Alright, chaps. Some of you were drunk, some of you procrastinated, but I bet I can top anybody here because I was 17-18 years old ... and sober. Me and a metalhead decided to compete against bigger, more professional local high school bands ... as a duo. I was scrambling to write a really stupid half-assed prog-metal thing with a few sections and nonsensical lyrics. Think of the worst thing ever written in prog metal ... mine has to be worse. I put together the following items:
- an electric guitar - a keyboard - a tiny Yamaha amp - a mic (without a stand) - a whistle ('cause I guess I thought I was a mighty-fine f$%king whistler) - a sheet of metal that resembled a musical saw (because it gave off some sound) - I think I also brought an ocarina (which I couldn't play to save my life)

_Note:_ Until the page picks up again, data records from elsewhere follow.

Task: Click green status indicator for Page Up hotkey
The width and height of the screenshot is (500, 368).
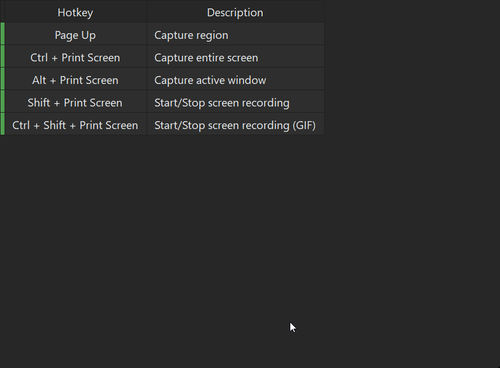Action: [2, 34]

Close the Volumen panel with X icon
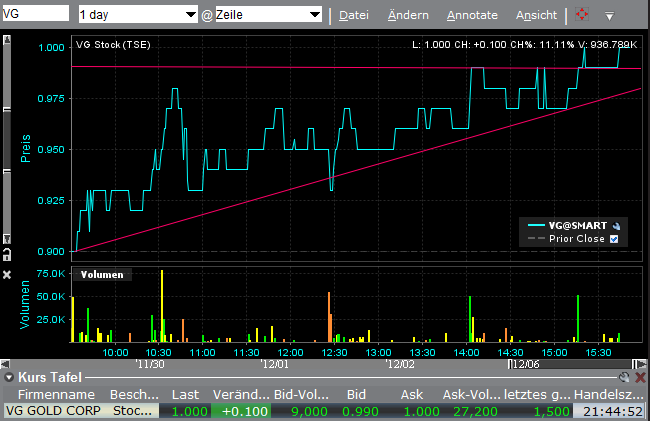(x=7, y=274)
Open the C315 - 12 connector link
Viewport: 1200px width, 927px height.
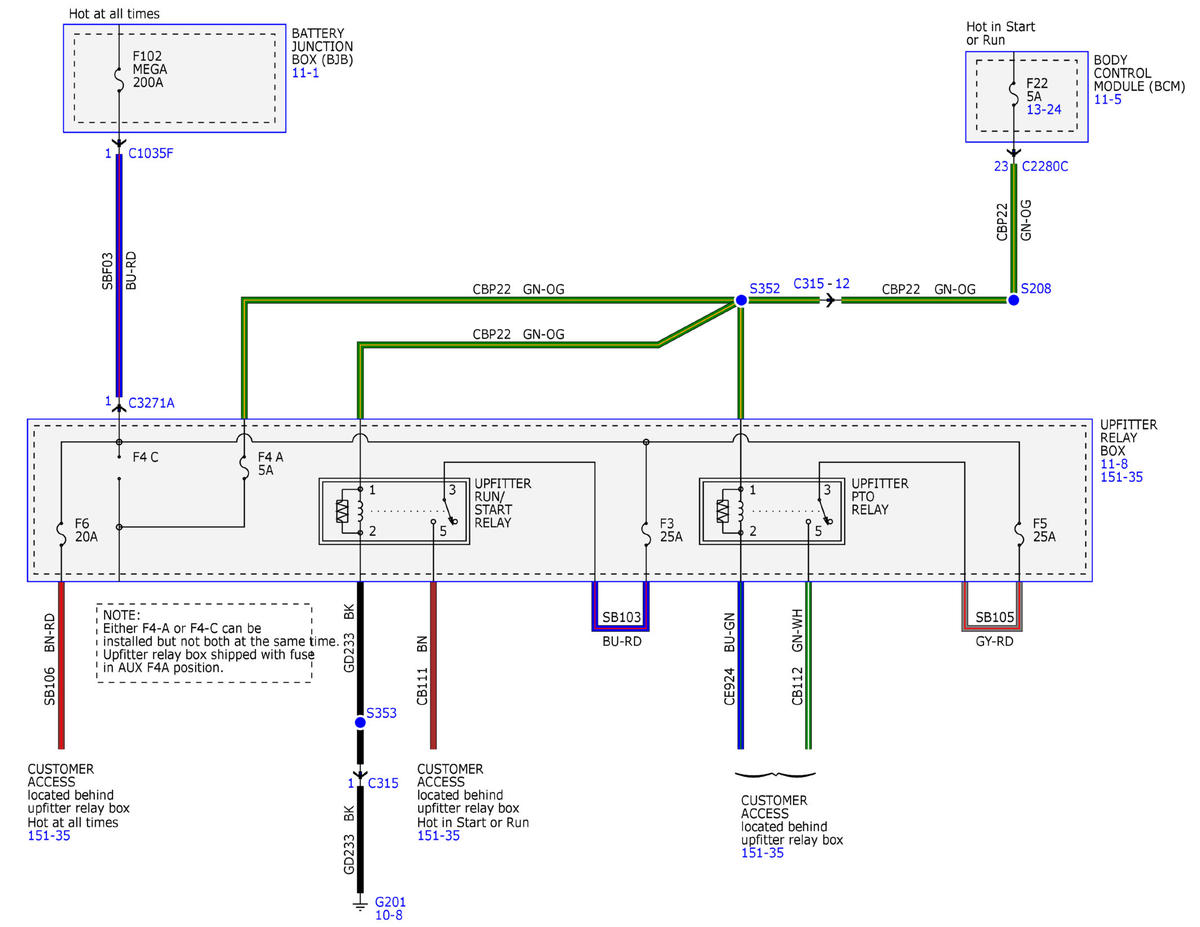[x=821, y=283]
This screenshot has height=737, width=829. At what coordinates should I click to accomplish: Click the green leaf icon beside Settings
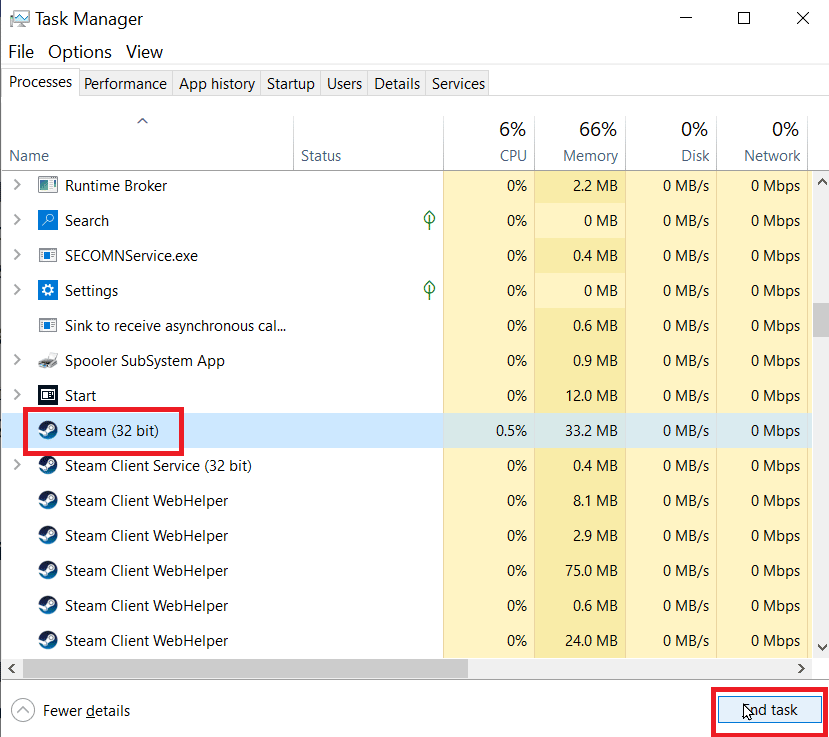(429, 290)
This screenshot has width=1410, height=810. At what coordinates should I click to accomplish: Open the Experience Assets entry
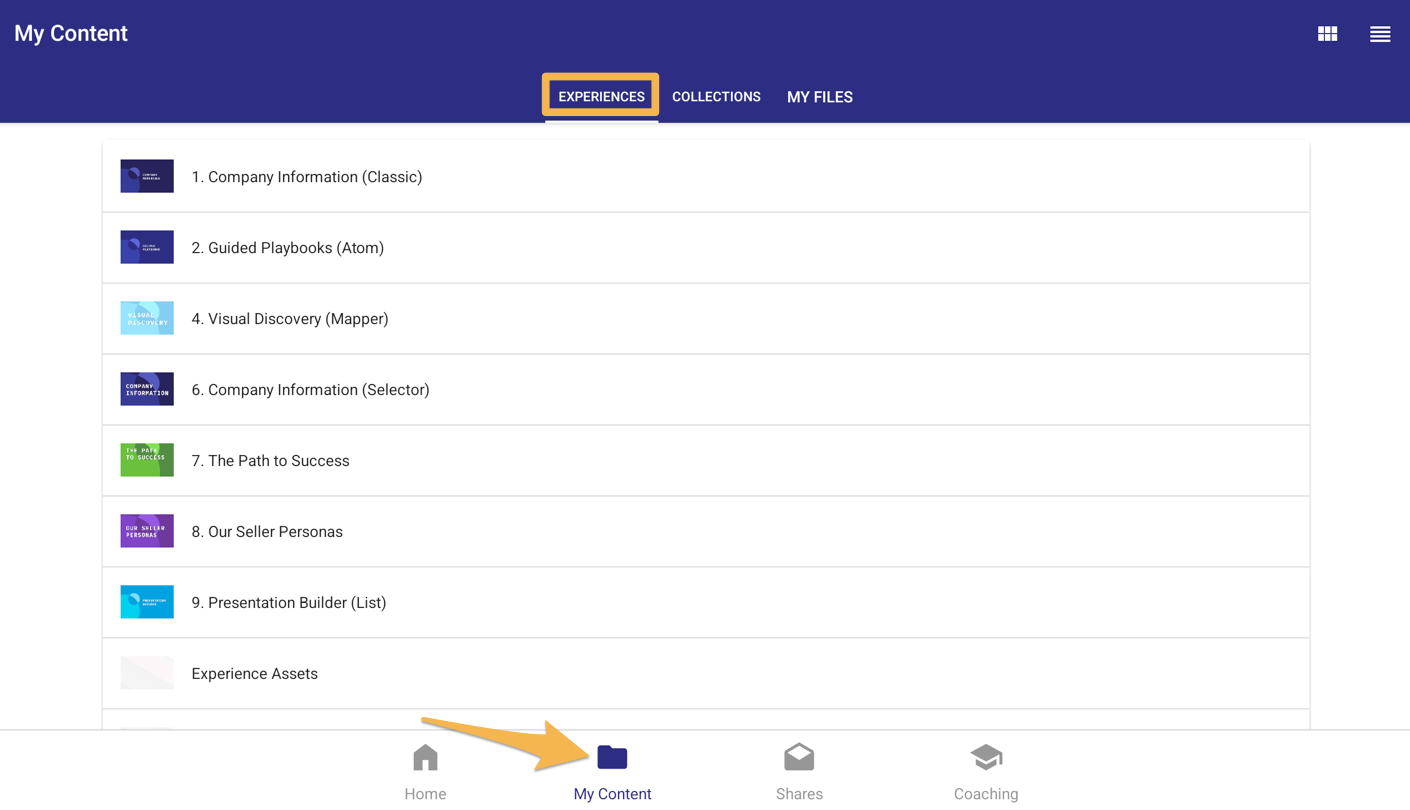point(254,674)
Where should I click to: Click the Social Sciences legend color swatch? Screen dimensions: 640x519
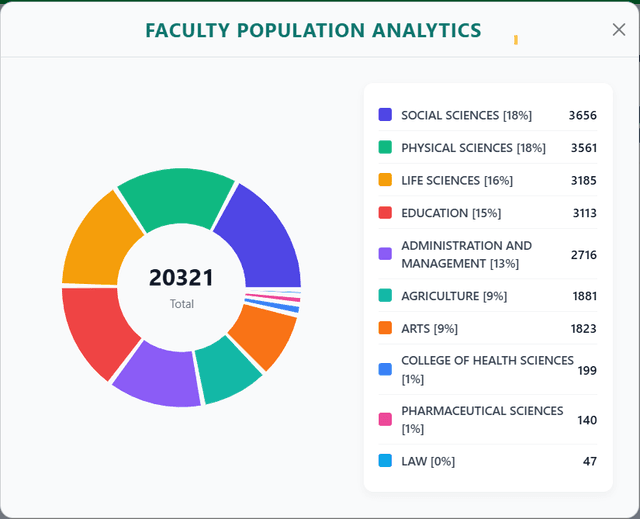point(385,115)
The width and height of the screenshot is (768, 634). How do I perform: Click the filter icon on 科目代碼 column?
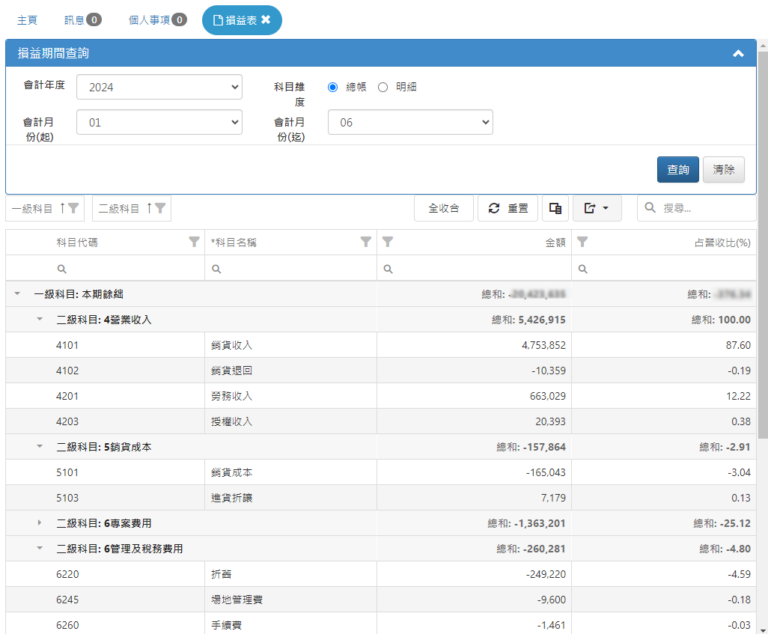pyautogui.click(x=194, y=242)
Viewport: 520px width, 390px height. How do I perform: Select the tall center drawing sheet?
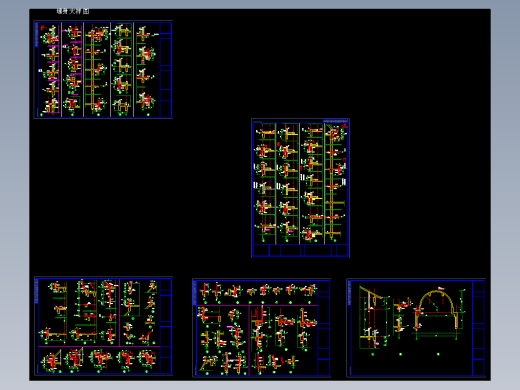[300, 188]
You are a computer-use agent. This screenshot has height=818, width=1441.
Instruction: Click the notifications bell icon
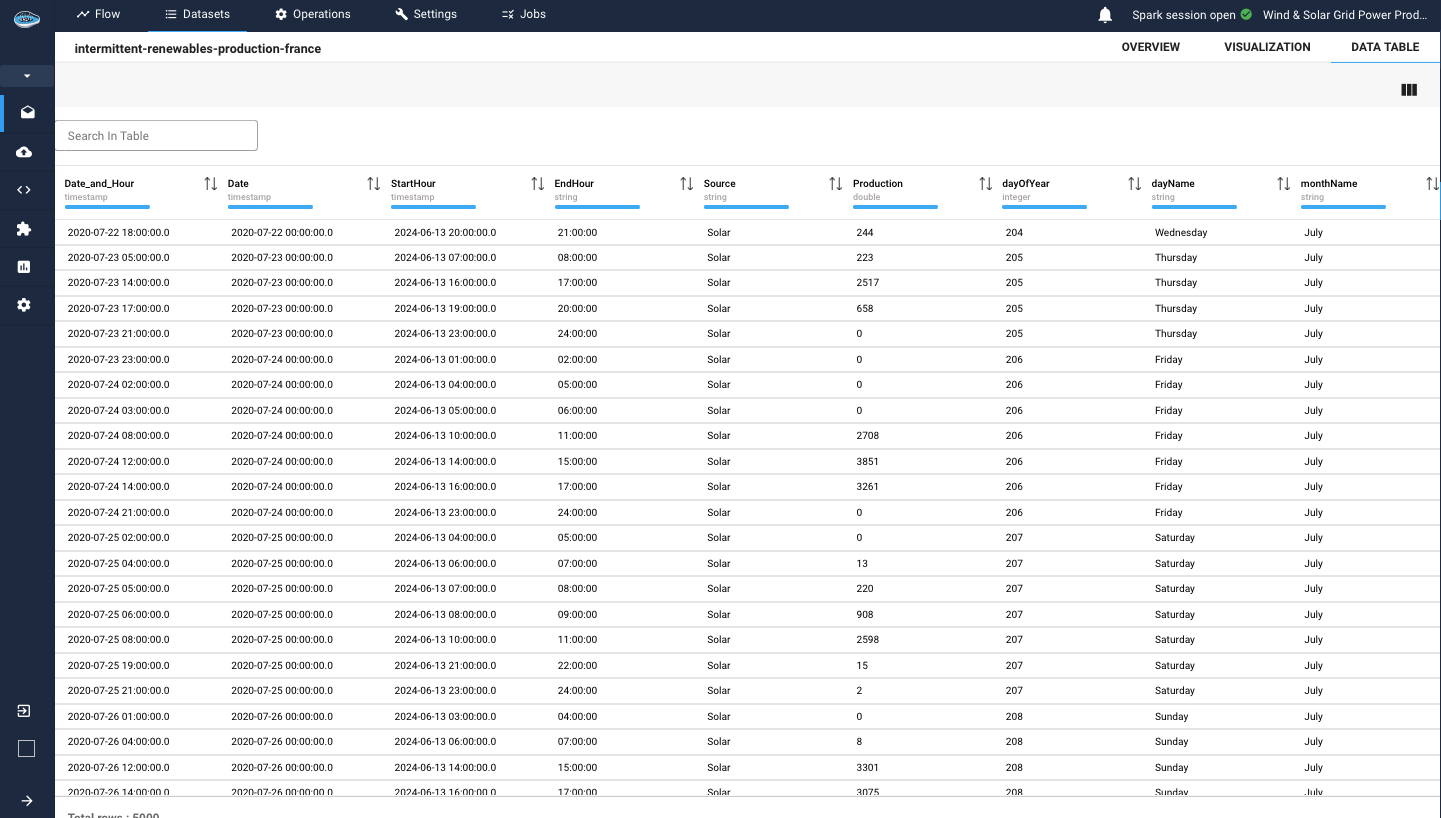(x=1105, y=15)

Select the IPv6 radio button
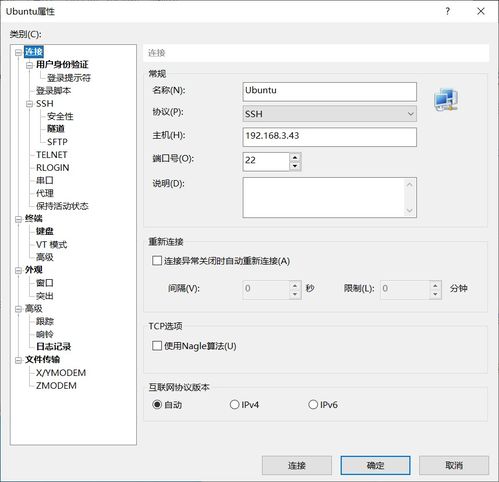pyautogui.click(x=313, y=405)
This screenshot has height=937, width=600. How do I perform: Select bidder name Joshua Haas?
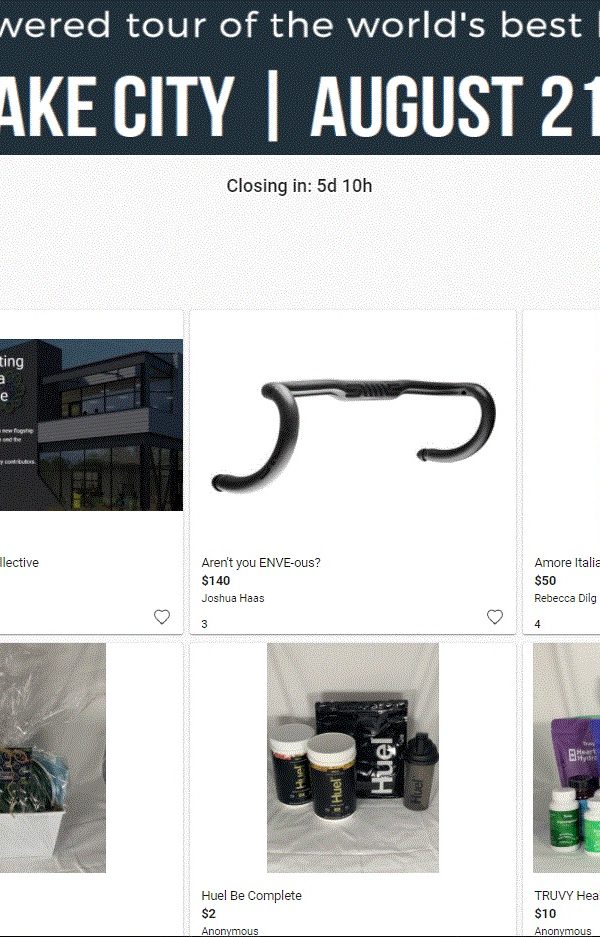click(232, 598)
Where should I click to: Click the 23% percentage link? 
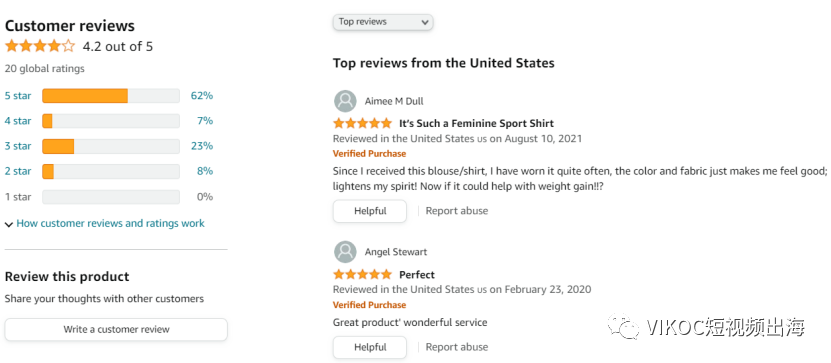[x=202, y=146]
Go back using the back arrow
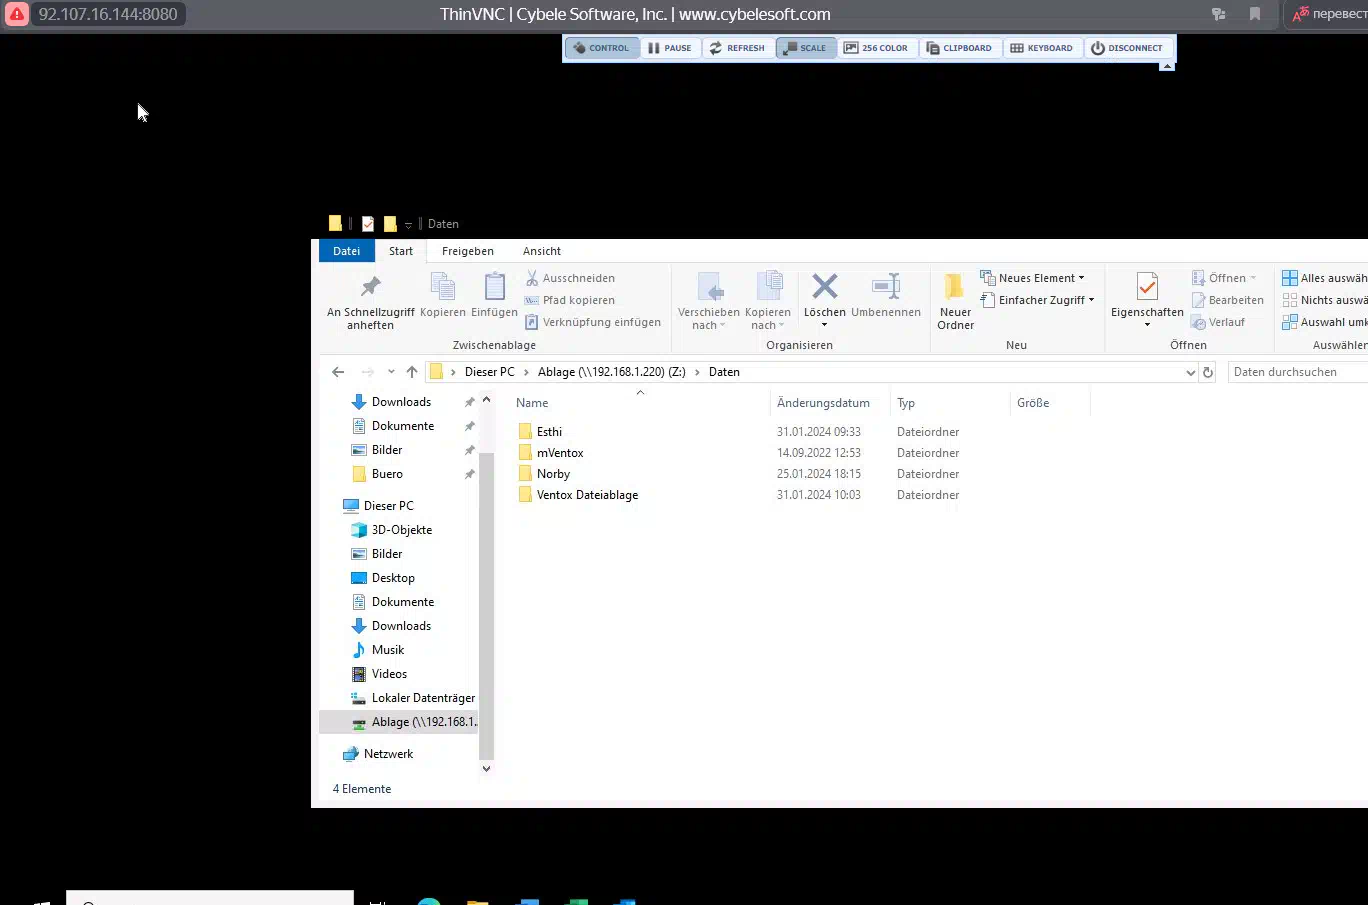 tap(338, 372)
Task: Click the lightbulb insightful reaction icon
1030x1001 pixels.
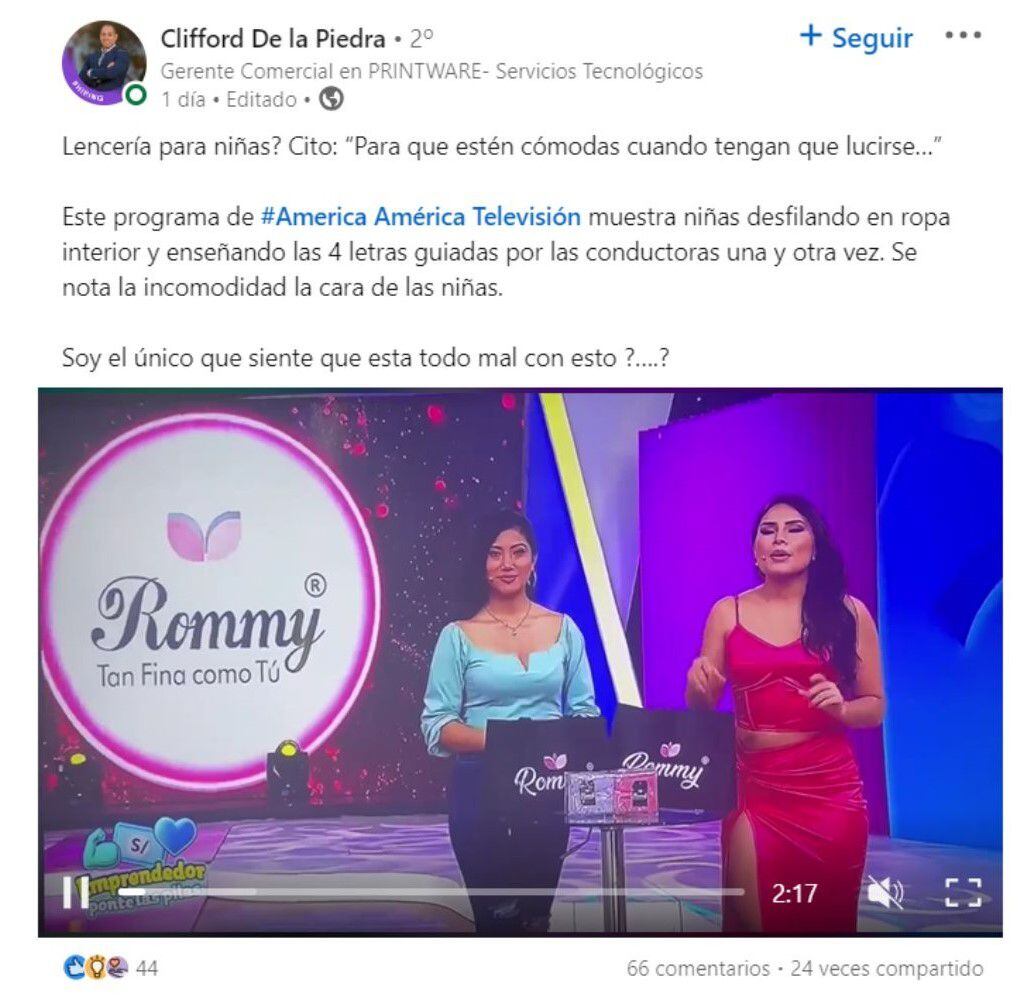Action: pyautogui.click(x=96, y=968)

I saw this tech-metal band with all the PA ready (now imagine all this s$%t I brought) and the singer growling (which is something I to this day don't understand).
My time to perform came. My metalhead buddy didn't show up. Imagine yourself alone, performing the dumbest piece in the history of mankind that wasn't finished and wasn't rehearsed. You get the picture. Define disaster ... it's when a guy from a competing band is trying to help you ... by plugging your mic (brought up close to your keyboard's tiny speakers) to his amp, and then you are playing your guitar and singing horses#$t. The mind reels.
Then next day I was asked if I was influenced by some comedy bands. I should have said "yes" instead of getting upset and saying something else.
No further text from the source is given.